DE D. Collect a stratified sample of production traffic to build the training dataset: This ensures that the training data represents the diverse demographics that will be targeted by the advertising campaigns. Random sampling might unintentionally underrepresent certain groups, leading to biased model outputs. E. Conduct fairness tests across sensitive categories and demographics on the trained model: This allows you to identify and address any potential biases that may have emerged during the training process. Evaluating the model's performance on different groups helps ensure fair and responsible deployment.

dija123Option: D
Jul 2, 2024

Agree with D and E

AzureDP900Options: DE
Jul 5, 2024

D and E is right answer, question asks us to select 2 right answers • To avoid creating or reinforcing unfair bias in the model, you should collect a representative and diverse dataset (option D) that includes a stratified sample of production traffic.

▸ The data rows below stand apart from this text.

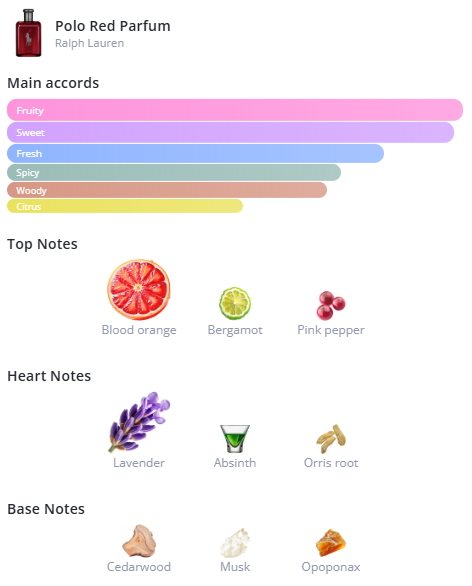Open the Opoponax note label
The image size is (472, 586).
tap(331, 567)
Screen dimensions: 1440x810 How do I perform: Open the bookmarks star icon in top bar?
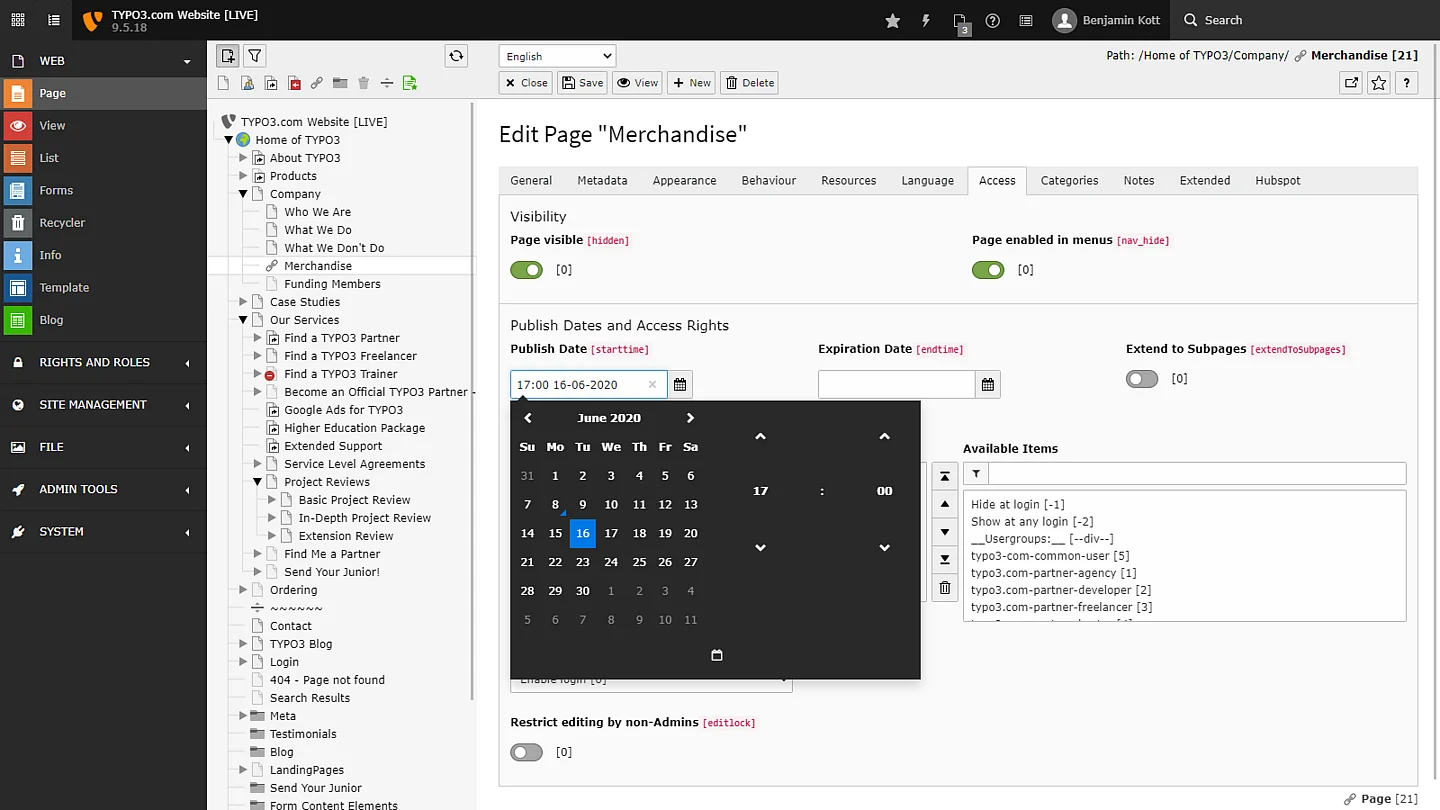point(892,20)
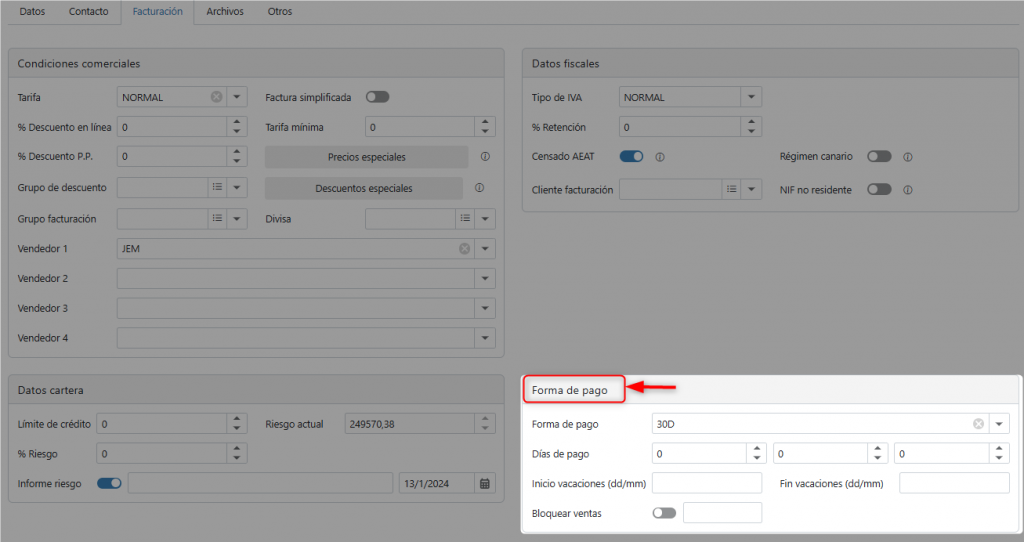Viewport: 1024px width, 542px height.
Task: Open the Vendedor 2 dropdown list
Action: (x=485, y=279)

This ensures that your training data is inclusive and accurately represents the diversity of your target audience. • Once you have collected your training dataset, you should conduct fairness tests across sensitive categories and demographics on the trained model (option E). This involves evaluating whether the model treats different demographic groups fairly and without bias. If biases are detected, you can take steps to mitigate them and ensure that your model is fair and accurate.

AzureDP900Options: DE
Jul 5, 2024

D and E is right answer, question asks us to select 2 right answers • To avoid creating or reinforcing unfair bias in the model, you should collect a representative and diverse dataset (option D) that includes a stratified sample of production traffic. This ensures that your training data is inclusive and accurately represents the diversity of your target audience. • Once you have collected your training dataset, you should conduct fairness tests across sensitive categories and demographics on the trained model (option E). This involves evaluating whether the model treats different demographic groups fairly and without bias. If biases are detected, you can take steps to mitigate them and ensure that your model is fair and accurate.